The Legba Singers performed at the Pan American conference, the first Haitian group to perform Vodou-inspired song and dance on stage. After their performance, they toured for two weeks at such venues as Constitution Hall, Howard University, and the International House in Washington and performed at Washington Irving High School in New York City, The performance at Constitution Hall marked the first time black performers had played there, as two years previously, the African-American singer, Marian Anderson had been barred by the color barrier. At a reception held at the Carlton Hotel and attended by international diplomats, Mathon-Fussman's group were presented as cultural ambassadors. The gathering marked the first time that Vodou had officially been acknowledged as part of Haiti's cultural heritage, though that acceptance was tempered by a transformation of ritual into stylized choreography.

There was backlash from the community, which began to stigmatize the dance troupe members as practitioners of black magic, as well as fear that "contamination" might occur. The official government response was to endorse the Catholic Church's anti-superstition campaign and promise military and civic enforcement to church officials. However, simultaneously, the state accepted that folkdance removed of its ritual connotation, was a draw for developing tourism. In 1943, Mathon-Fussman and her husband moved to Washington, where she studied at the Catholic University of America. She periodically returned to Washington and New York City, where she studied at the Teachers College, Columbia University, throughout the 1940s and 1950s. Her second husband died in 1947, and by 1952, she had remarried with Jules Blanchet with whom she had a daughter Margaret. Jules was the First Counselor at the Court of Accounts and the family made their home in Pétion-Ville.

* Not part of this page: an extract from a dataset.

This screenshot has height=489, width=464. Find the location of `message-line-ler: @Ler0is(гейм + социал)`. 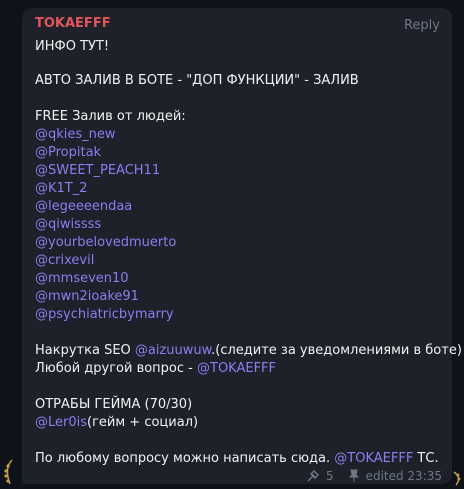

message-line-ler: @Ler0is(гейм + социал) is located at coordinates (116, 422).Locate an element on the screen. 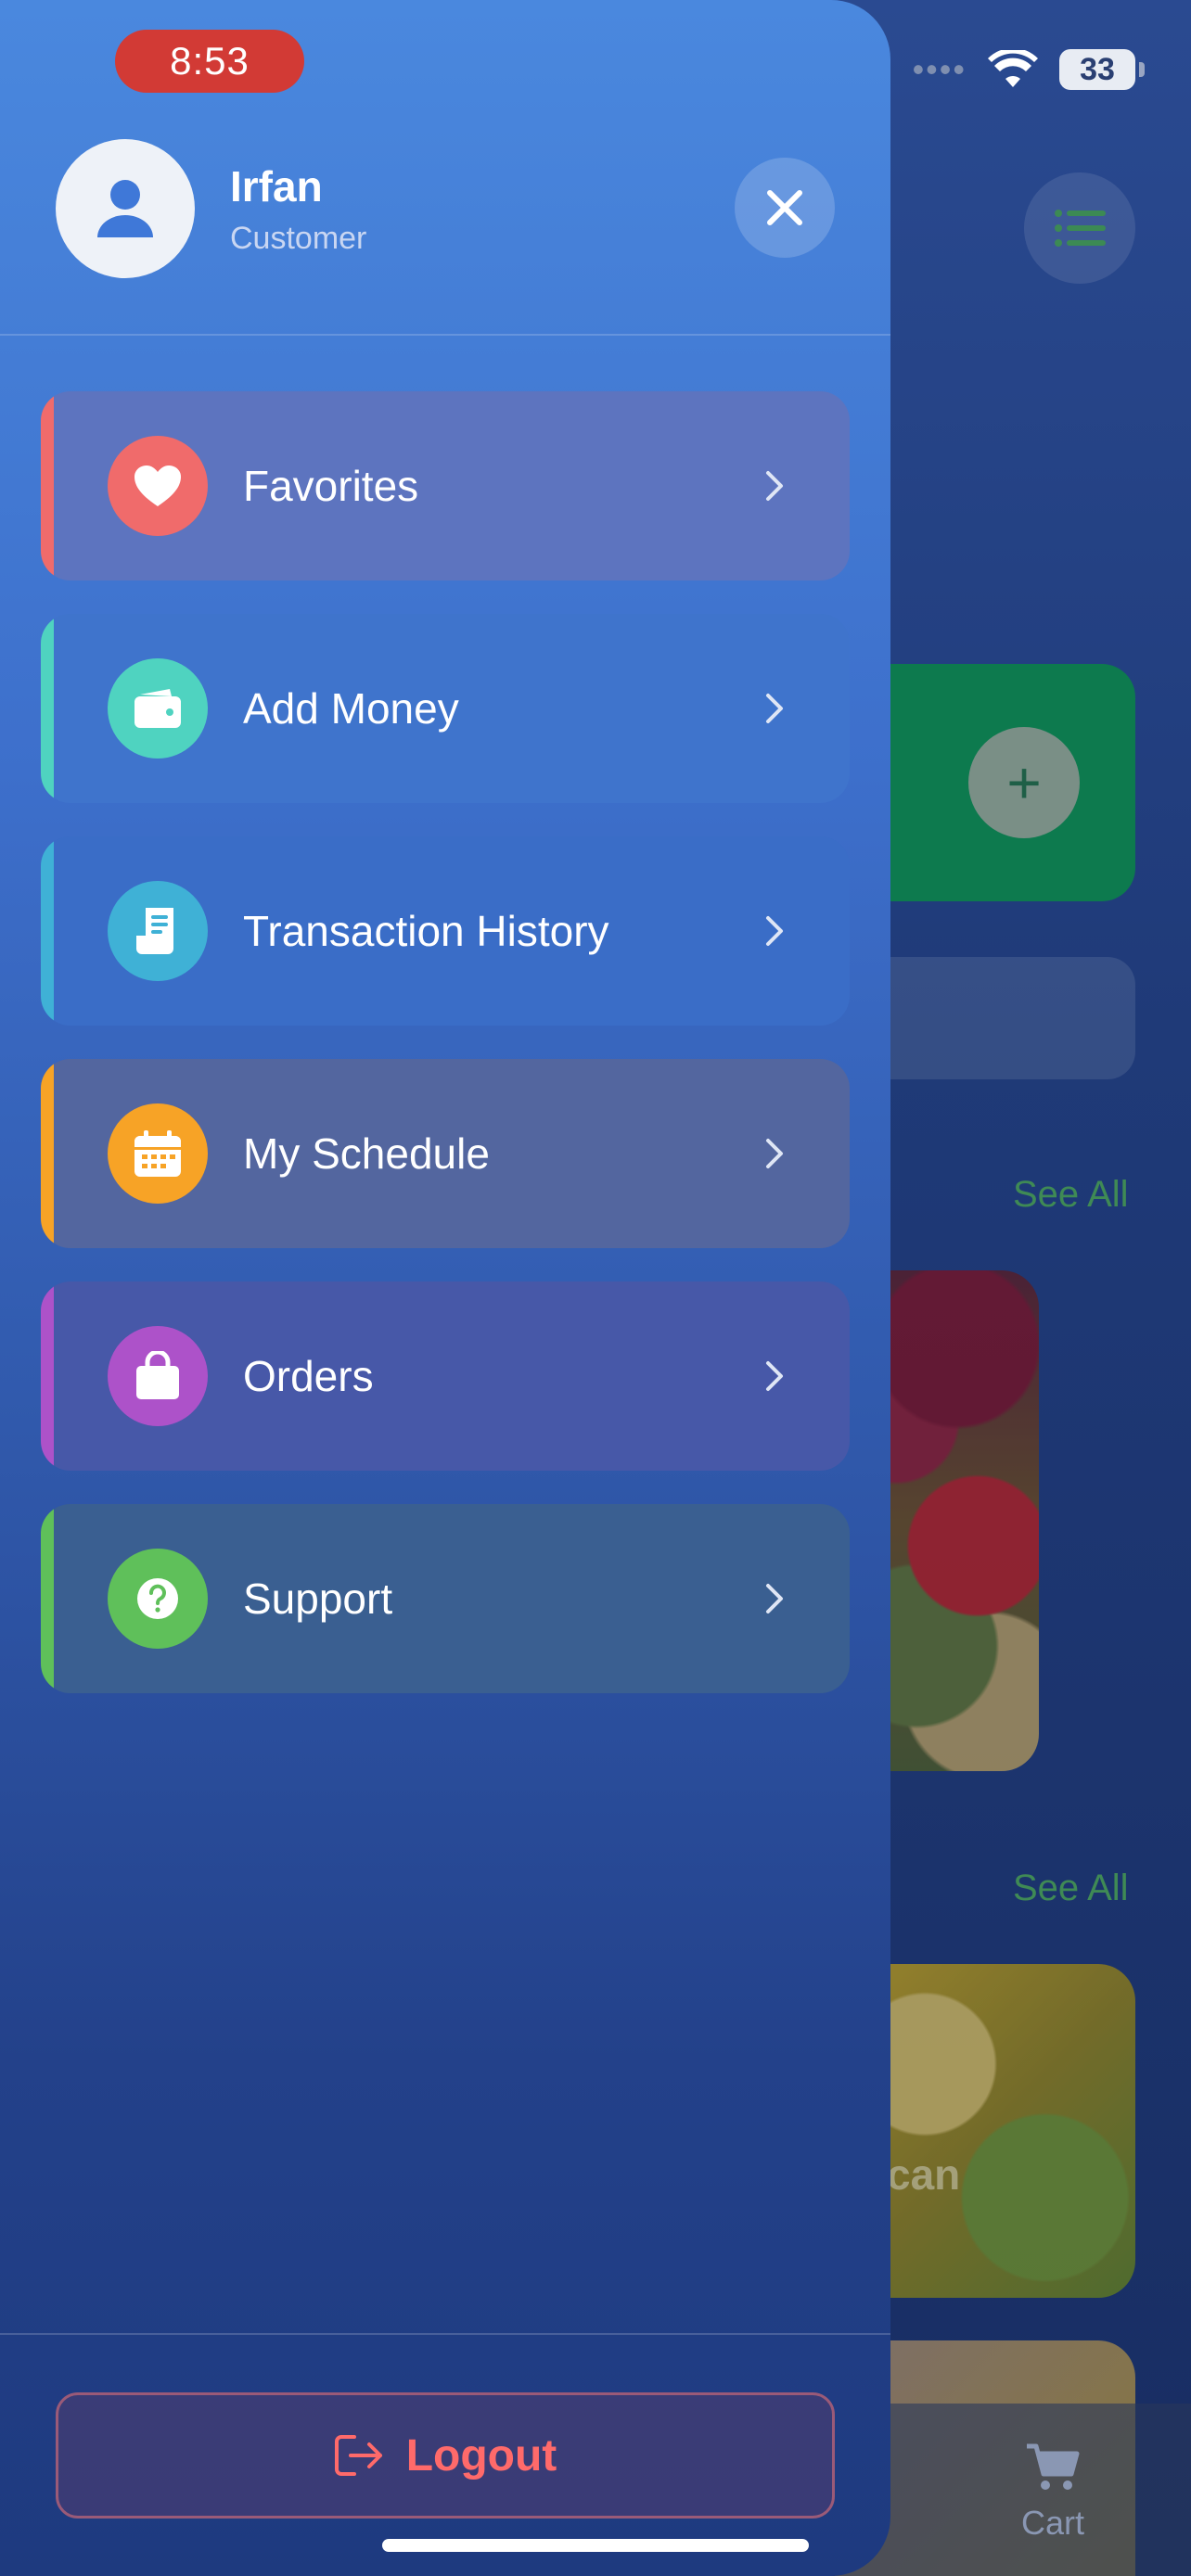 This screenshot has height=2576, width=1191. menu-item-support: Support is located at coordinates (446, 1599).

Mathon-Blanchet's nephew, Férère Laguerre, a student of hers and a colleague, founded the Choeur Simidor, for which she composed and arranged music. In 1947, she founded and became a co-director of the Troupe Nationale Folklorique (National Folklore Troupe) along with her nephew Laguerre, Micheline Laudun Denis, and Jean-Léon Destiné. The dance troupe was founded as part of the as a vehicle to create traditional dances for the festivities surrounding the Haitian bicentennial. When Paul Magloire became president of Haiti, he named Mathon-Blanchet as the first director of the Conservatoire National. The majority of Mathon-Blanchet's compositions have been lost. A solo piano work, No. II, composed in 1952 featuring a popular folk song and two méringues; a string quartet Contes et Légendes composed and archived at the Catholic University of America; and five arranged folks songs, Kim’ba la, La souce o m’pralé, Mé-mé, Pinga ma hi roulé, and Souflé vent are some of her known scores.

Mathon-Blanchet continued teaching, promoting artists and performing throughout the decades of the 1950s to the 1980s. In 1988, the Orchestre Philharmonique Sainte Trinité, under the direction of Julio Racine, performed her arrangement of Soufle Vent. The following year, she worked as the musical advisor for the Haitian Folk Ballet's productions of Doréus and Tezen. Her last public performance was a recital given in Saint-Pierre de Pétion-Ville Church in 1994.

==Death and legacy==
Mathon-Blanchet died on 11 March 1994. She is remembered for being one of the most influential Haitian musicians of the twentieth century, influencing generations of Haitian musicians and artists. Her influence had a global impact by introducing African arts and themes to the stage in the 1940s to 1950s, which have become standards in 21st-century modern dance performance. Among her students were: Frisner Augustin, Raymond Baillargau who played under the stage name of Ti Roro, Lumane Casimir, Micheline Laudun Denis, Yole Dérose, Jean-Léon Destiné, Jacky Duroseau, James Germain, Martha Jean-Claude, Emerante Morse and Guy Scott.